Imlisanen Jamir
A 10 MVA transformer at Dimapur's Supermarket sub-station failed on Sunday, and by Monday an 11 kV Indoor Vacuum Circuit Breaker had failed at the RESS sub-station in Kohima, carrying Jotsoma, Khonoma, Mezoma and Poilwa down with it, and taken together the two events, so close in time and so far apart on the map, demonstrate something about household life in Nagaland that ordinarily goes unnoticed because it never needs to be noticed, which is that the conveniences a family relies on each morning are not really separate conveniences at all but a single chain wearing several names, dependable only for as long as its weakest link happens to hold.

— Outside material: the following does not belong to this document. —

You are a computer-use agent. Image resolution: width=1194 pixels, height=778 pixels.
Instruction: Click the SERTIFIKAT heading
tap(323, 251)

What followed the Dimapur failure makes the point better than any explanation of it could. Electric pumps stopped drawing water into household tanks at the same moment the lights went out, so that within hours families who had not touched a hand pump in years found themselves carrying water the way their parents once did, the modern method having relied all along on a single point that had just given way. Generators kept in reserve for exactly this contingency became, in some households, not a backup system but the only system still working. Electricity, water and evening light present themselves most days as three distinct comforts, yet a Sunday afternoon in Dimapur was enough to show that they had been one comfort under three names, and that the name written above all of them was the transformer nobody had thought to keep a spare of.
There is an old habit behind all this that predates transformers and circuit breakers by a considerable margin, the habit by which each generation, on adopting some new convenience, quietly keeps the older one within reach rather than discarding it. The hand pump in Dimapur was never truly retired. It had simply been waiting, much as a kerosene lamp waits in a drawer or a well waits under its concrete cover, for the moment when the newer system would need reminding that it too could fail. Progress tends to borrow the patience of what it replaces and call the arrangement modern living, an arrangement that holds only until an ordinary afternoon reveals how much of it was borrowed rather than owned outright.
Questions of responsibility, of spare parts and maintenance schedules and the age of the equipment involved, will have their own moment, and it will not be difficult to find one. What deserves notice first is simply the mechanics of what took place this week, the way an unremarkable grey box mounted in a sub-station yard turned out to sit at the exact centre of a neighbourhood's water, light and evening routine, without anyone in Dimapur having stopped, before Sunday, to ask what a single failure inside that box might quietly carry down with it.